The basin is located between latitude 3˚03'N and 4˚06'N and longitude 9˚00' and 10˚00'E, covering a total surface area of 12,805 km2 (Figure 2). It is bordered to the east and northeast by the Pan African Mobile Belt, to the west and northwest by the Cameroon Volcanic Line which separates it from the Rio del Rey and to the south by the coastal basins of Gabon and Rio Muni Basin of Equatorial Guinea (Figure 1). The Douala/Kribi-Campo Basin belongs to the NNE striking segment of the African coastline, closely associated with the opening of the South Atlantic Ocean during Early Cretaceous times [3] [17] [18]. It is well known that the South Atlantic Ocean opened progressively from south to north during the Late Jurassic to the mid-Cretaceous [19], making the basin the youngest of the series [3]. This basin and others of this sub region share common structural and stratigraphic characteristics and have undergone a complex history that can be divided into the three classical stages of the evolution of Atlantic-type margins: pre-rift stage (late Proterozoic to Late Jurassic), syn-rift stage (Late Jurassic to Early Cretaceous), and post-rift stage (Late Cretaceous to Holocene).

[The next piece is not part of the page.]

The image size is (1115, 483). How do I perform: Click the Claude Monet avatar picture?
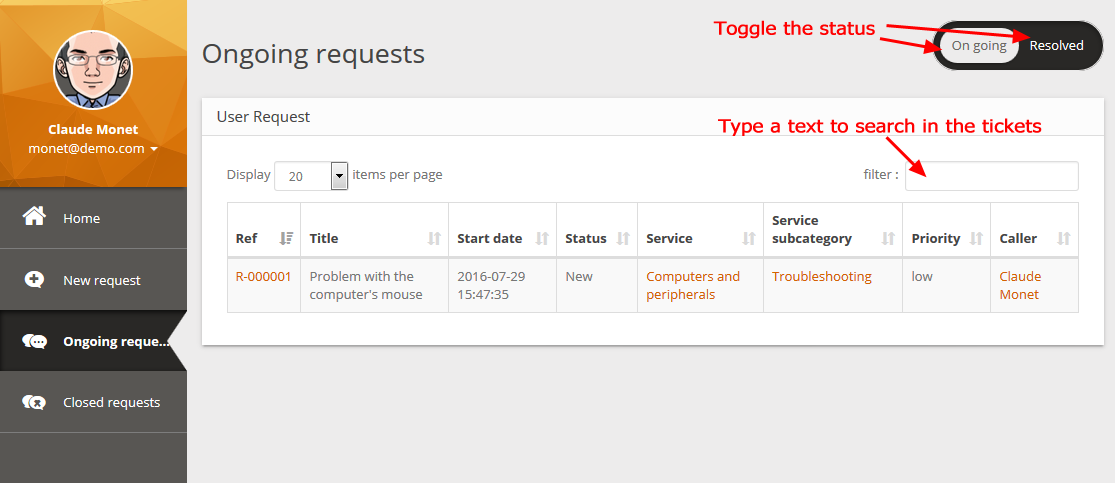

During the Albian, the separation between African and South American plates was completed and marked the passage from rift to post-rift phase which in the basin is not very conspicuous [5]. The post-rift stage took place during the Late Cretaceous and the Tertiary and was marked by the deposition of thick sediments, however, it experienced a short compressive episode, localized along the transform faults [8]. Older structures, especially the cross-faults, were reactivated by transpressional stresses and resulted in a folding and faulting deformation [8]. Post-rift deposits were affected by early gravity sliding (from Albian to Coniacian) and were followed during the Santonian by inversion and folding linked to a regional Santonian tectonic episode [20]. It is well noted in the Abakaliki area of Nigeria that produced the prominent unconformity of this age which is recognized throughout the West African margin. A gravitational instability during the Tertiary caused by phases of uplift was reported by [8].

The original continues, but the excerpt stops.